### WHAT YOU SHOULD DO
Lay out the lines from the beginning of the records through the line that contains "(416, 153)." as a JSON list of strings, one string per line. Leave out blank lines.

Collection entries

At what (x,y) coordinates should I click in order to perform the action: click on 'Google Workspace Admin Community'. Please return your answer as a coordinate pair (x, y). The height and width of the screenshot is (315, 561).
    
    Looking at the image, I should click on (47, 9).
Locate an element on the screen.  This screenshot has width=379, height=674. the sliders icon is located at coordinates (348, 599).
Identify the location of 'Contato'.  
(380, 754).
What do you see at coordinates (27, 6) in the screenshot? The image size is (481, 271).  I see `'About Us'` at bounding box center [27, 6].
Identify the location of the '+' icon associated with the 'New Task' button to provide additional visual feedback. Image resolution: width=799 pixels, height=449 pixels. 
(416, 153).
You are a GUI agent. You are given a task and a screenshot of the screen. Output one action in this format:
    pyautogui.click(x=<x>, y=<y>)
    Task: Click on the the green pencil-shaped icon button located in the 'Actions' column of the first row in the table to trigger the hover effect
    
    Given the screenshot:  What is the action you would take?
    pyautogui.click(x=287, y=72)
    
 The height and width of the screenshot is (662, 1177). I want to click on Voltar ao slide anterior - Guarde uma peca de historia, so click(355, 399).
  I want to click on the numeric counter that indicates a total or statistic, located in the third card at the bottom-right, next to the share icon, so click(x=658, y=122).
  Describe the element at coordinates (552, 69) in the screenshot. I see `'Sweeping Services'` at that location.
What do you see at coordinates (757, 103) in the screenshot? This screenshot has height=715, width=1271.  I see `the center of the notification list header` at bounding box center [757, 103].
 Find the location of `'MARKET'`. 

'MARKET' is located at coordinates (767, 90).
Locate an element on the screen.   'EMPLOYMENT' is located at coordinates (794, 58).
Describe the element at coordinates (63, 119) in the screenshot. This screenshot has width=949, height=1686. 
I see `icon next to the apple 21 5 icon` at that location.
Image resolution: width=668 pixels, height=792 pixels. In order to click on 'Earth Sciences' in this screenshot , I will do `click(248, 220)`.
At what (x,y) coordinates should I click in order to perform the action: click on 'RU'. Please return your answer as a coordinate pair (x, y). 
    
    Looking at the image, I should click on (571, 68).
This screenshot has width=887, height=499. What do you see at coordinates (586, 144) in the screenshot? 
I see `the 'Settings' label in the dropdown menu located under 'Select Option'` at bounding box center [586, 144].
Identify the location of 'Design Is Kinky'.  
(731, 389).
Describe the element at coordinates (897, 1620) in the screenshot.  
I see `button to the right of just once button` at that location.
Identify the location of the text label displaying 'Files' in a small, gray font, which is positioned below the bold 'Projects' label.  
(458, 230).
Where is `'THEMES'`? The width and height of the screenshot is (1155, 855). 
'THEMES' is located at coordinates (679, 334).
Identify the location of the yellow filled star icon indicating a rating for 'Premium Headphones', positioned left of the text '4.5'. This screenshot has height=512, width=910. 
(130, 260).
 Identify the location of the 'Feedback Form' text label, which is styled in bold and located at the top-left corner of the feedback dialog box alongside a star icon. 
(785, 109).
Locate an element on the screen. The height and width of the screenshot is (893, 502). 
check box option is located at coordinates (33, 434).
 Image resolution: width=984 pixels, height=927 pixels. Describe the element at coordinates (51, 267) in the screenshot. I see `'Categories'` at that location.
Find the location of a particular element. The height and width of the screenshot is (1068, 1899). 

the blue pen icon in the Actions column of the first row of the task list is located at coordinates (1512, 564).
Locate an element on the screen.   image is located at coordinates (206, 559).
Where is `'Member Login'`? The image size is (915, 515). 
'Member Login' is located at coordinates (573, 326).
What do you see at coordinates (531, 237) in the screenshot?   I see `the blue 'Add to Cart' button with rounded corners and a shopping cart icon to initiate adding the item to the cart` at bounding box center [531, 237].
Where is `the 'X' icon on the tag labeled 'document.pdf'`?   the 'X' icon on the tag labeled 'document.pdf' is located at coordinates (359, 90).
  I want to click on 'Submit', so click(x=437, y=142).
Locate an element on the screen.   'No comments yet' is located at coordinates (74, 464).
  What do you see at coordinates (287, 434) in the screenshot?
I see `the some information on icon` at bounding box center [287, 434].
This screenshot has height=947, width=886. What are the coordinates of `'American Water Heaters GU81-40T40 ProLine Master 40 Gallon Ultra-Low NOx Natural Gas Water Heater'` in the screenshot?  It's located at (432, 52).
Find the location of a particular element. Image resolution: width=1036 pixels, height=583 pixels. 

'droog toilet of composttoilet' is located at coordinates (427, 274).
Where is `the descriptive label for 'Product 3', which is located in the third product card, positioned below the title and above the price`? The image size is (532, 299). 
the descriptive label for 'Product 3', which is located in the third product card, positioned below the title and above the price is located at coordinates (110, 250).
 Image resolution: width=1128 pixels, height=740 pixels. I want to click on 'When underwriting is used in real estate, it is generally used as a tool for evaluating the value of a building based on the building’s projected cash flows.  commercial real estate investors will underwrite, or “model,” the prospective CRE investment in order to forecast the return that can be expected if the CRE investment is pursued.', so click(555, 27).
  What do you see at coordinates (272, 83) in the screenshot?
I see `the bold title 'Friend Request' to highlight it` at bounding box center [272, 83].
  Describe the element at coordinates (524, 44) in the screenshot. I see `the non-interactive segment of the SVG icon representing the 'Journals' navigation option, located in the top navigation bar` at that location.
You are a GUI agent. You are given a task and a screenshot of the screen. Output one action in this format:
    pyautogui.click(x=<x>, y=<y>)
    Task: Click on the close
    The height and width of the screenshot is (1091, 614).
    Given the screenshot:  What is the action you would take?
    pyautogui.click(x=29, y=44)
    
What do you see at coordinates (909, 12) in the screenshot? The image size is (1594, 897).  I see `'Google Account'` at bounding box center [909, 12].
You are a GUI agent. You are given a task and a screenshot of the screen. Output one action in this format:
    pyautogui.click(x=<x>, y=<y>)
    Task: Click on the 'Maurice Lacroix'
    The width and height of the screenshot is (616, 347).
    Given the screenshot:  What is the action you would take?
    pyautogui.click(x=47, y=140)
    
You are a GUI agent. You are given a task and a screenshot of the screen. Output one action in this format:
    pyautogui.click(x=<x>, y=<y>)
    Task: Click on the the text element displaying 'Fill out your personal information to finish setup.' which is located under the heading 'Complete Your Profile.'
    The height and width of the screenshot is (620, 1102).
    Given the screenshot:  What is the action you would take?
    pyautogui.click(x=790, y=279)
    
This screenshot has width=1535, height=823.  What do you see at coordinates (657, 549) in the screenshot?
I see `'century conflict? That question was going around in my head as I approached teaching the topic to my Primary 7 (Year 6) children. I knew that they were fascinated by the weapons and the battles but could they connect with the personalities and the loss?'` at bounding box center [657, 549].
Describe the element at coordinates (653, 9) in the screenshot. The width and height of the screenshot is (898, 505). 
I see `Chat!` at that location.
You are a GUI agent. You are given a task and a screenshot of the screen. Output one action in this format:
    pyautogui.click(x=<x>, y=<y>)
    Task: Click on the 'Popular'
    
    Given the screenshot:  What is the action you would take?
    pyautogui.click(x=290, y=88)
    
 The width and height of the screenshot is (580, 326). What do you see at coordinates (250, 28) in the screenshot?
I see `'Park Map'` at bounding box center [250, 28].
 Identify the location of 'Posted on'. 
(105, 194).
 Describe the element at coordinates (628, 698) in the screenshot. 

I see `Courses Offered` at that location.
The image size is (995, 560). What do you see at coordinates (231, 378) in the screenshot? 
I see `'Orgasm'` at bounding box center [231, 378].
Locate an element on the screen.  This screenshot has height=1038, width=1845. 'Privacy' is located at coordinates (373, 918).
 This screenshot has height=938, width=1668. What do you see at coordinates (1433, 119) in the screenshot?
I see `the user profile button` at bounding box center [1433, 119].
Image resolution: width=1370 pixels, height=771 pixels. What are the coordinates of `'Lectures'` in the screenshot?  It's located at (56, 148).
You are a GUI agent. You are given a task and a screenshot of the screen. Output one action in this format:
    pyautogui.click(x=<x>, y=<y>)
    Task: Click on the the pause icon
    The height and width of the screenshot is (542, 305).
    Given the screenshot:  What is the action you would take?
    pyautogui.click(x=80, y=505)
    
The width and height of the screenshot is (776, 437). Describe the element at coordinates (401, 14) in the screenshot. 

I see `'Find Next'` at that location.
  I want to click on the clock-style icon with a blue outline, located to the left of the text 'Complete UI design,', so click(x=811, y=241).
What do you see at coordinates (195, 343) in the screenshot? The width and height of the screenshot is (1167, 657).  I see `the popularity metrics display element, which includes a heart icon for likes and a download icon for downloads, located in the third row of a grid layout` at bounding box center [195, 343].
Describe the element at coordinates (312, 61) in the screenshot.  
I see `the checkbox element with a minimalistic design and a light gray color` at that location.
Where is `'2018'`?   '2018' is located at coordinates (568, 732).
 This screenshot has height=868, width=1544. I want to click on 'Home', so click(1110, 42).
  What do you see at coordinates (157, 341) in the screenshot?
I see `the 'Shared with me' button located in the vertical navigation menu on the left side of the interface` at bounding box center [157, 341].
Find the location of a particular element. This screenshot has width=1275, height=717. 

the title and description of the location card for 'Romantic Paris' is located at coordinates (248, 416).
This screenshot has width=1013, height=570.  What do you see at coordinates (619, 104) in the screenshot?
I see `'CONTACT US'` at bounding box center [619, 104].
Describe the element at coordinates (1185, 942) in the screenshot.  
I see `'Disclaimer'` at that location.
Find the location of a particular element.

### SOLVED PROBLEM
[
  "At what (x,y) coordinates should I click in order to perform the action: click on 'Google Workspace Admin Community'. Please return your answer as a coordinate pair (x, y). The height and width of the screenshot is (315, 561).",
  "    Looking at the image, I should click on (47, 9).",
  "Locate an element on the screen.  This screenshot has width=379, height=674. the sliders icon is located at coordinates (348, 599).",
  "Identify the location of 'Contato'.  ",
  "(380, 754).",
  "What do you see at coordinates (27, 6) in the screenshot? The image size is (481, 271).  I see `'About Us'` at bounding box center [27, 6].",
  "Identify the location of the '+' icon associated with the 'New Task' button to provide additional visual feedback. Image resolution: width=799 pixels, height=449 pixels. ",
  "(416, 153)."
]